Im Gegensatz zur BMW M Modellpalette, die sportlich orientierte Kunden bedient, verfolgt ALPINA eine kultivierte, komfortbetonte Positionierung.
Produktion und Standort Buchloe
Bis Jahresende 2025 wurden ALPINA-Fahrzeuge noch traditionell produziert: BMW-Grundfahrzeuge wurden in Buchloe veredelt. Seit Januar 2026 erfolgt Entwicklung und Produktion vollständig innerhalb der BMW Group, wobei Buchloe auf Entwicklung, Individualisierung und Service spezialisiert bleibt.

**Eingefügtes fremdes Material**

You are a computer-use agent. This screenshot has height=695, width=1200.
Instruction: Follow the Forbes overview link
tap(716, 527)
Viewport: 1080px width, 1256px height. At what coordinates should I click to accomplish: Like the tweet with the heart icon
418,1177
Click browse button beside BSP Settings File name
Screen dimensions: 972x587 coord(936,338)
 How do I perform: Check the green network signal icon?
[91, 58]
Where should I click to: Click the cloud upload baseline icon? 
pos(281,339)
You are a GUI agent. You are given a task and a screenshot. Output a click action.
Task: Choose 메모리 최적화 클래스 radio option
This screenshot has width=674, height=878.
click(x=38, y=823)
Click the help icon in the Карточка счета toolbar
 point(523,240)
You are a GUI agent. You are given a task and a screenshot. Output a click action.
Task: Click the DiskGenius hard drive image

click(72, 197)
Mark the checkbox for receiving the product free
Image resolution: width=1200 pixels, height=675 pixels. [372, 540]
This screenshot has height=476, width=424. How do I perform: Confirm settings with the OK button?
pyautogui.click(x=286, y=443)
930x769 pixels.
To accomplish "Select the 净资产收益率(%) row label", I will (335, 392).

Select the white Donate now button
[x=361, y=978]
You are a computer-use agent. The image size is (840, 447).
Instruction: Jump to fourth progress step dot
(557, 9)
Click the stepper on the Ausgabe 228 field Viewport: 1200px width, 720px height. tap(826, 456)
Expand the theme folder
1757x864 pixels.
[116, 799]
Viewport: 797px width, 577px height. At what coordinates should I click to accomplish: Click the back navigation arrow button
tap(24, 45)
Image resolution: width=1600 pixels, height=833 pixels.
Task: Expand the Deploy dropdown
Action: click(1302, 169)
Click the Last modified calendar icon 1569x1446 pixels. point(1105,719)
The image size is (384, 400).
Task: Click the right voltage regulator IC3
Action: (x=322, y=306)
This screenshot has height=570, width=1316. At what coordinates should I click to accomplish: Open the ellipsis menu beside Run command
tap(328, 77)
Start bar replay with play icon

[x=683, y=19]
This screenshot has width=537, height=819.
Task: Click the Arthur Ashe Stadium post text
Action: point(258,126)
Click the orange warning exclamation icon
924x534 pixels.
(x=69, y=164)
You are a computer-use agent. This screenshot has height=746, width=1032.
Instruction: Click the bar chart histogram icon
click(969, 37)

Dies schafft Skaleneffekte und eröffnet Margenpotenziale im margenstarken Luxussegment. BMW übernahm betroffene Mitarbeitende oder unterstützt sie beim Wechsel zu Partnern.
Strategische Bedeutung
ALPINA adressiert den globalen Trend zu hochmargigen, individualisierten Luxusfahrzeugen und schließt die Lücke zwischen sportlichen M-Modellen und ultraluxuriösen Rolls-Royce-Fahrzeugen.
BMW schärft damit seine Markenarchitektur gegen Wettbewerber wie Mercedes-Maybach oder Audi-Topversionen. Die Herausforderung bleibt, ALPINA-Identität im Konzernverbund zu bewahren und Synergien optimal zu nutzen.